Exhibit 10.7
SHAREHOLDER VOTING AGREEMENT
This Shareholder Voting Agreement is entered into effective as of
November 11, 1997, between U.S. Wireless Data, Inc., a Colorado corporation (the
"Company") and the persons whose names appear on the signature page to this
Agreement (the "Shareholders").
RECITALS
WHEREAS, the Company is in the process of attempting to raise
additional capital through a private offering of Convertible Debentures;
WHEREAS, the proposed terms of the Convertible Debentures provide that
such Debentures shall be automatically converted into shares of a Series A
Preferred Stock, if and when such stock is authorized for issuance by the
Company, followed by voluntary conversion at the behest of holders into shares
of the Company's no par value common stock (the "Common Stock");
WHEREAS, the Company has no preferred stock presently authorized for
issuance and has an insufficient number of shares of Common Stock available (i)
to honor the conversion features of the Convertible Debentures and (ii) to honor
the obligations it has to persons holding outstanding securities of the Company
which are convertible into shares of Common Stock;
WHEREAS, the Company intends to hold its 1997 Annual Meeting of
Shareholders (the "1997 Meeting") within the next several months, at which the
Company will, among other things, submit proposals to its shareholders for an
increase in authorized Common Stock to no less than 40,000,000 shares and
authorize the Company to issue up to a total of 15,000,000 shares of preferred
stock (the "Preferred Stock"), with such rights and preferences as may be
determined from time to time by the Board of Directors of the Company (such
proposals to increase the number of shares of Common Stock and to authorize the
Company to issue Preferred Stock being hereafter referred to as the "Capital
Increase Proposals");
WHEREAS, approval of the Capital Increase Proposals by shareholders
will allow the Company (i) to honor the obligations it is proposing to enter
into with prospective purchasers of the Convertible Debentures and (ii) to
fulfill its obligations to holders of its securities which are presently
outstanding and convertible into shares of Common Stock; and
WHEREAS, in order to induce potential investors to purchase the
Convertible Debentures and to assure that the Company has adequate authorized
capital stock to honor its obligations under other presently outstanding
convertible securities, the Company has agreed to submit the Capital Increase
Proposal to its shareholders at its 1997 Meeting, and the Shareholders have
agreed to (i) assure that their votable shares are present at the 1997 Meeting
and (ii) vote those shares in favor the Capital Increase Proposals;
AGREEMENT
NOW, THEREFORE, in consideration of the mutual promises contained
herein, and in order to assist the Company in raising additional capital and to
allow it to honor its obligations to presently outstanding securityholders of
the Company, the undersigned Shareholders agree as follows:
1. Shareholder shall take all steps necessary to assure that all
securities of the Company owned by the Shareholder either of record or
beneficially, directly or indirectly, which are votable at the 1997
Meeting, or are present and voting at such meeting, or any adjournments or
postponements thereof, either in person or by proxy.
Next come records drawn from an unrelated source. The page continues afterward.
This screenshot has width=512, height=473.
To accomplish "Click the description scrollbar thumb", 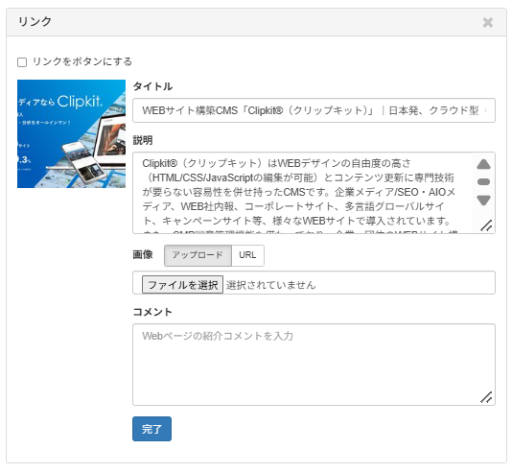I will [x=483, y=181].
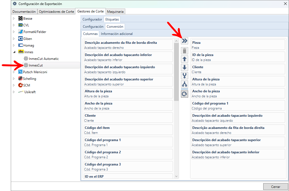289x191 pixels.
Task: Click the circular reset arrow icon
Action: coord(185,94)
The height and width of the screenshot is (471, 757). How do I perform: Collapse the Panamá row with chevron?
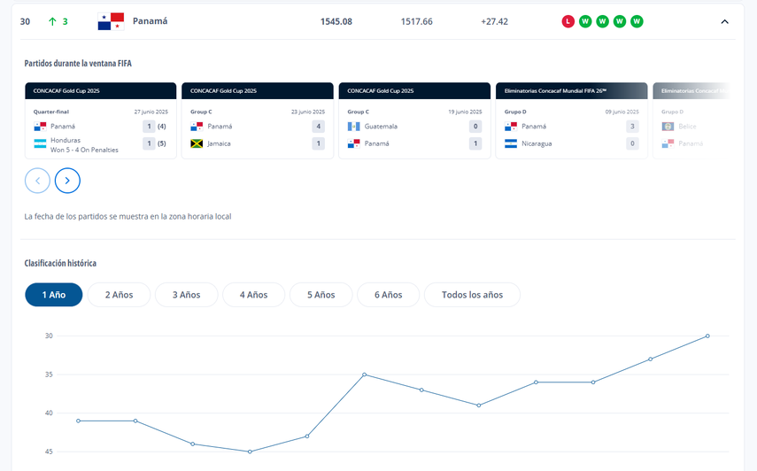(725, 22)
2. Shareholder shall vote such shares either in person or by proxy at
the 1997 Meeting, or any adjournments or postponements thereof, in favor of the
Capital Increase Proposals.
3. This agreement shall be governed by the law of the State of
Colorado, without regard to such State's provisions regarding choice of laws,
and shall be binding upon any and all successors, assignees, executors,
receivers, trustees, custodians or pledgees of Shareholder.
IN WITNESS WHEREOF, the undersigned Shareholder has executed this
Shareholder Voting Agreement effective as of the date first written above.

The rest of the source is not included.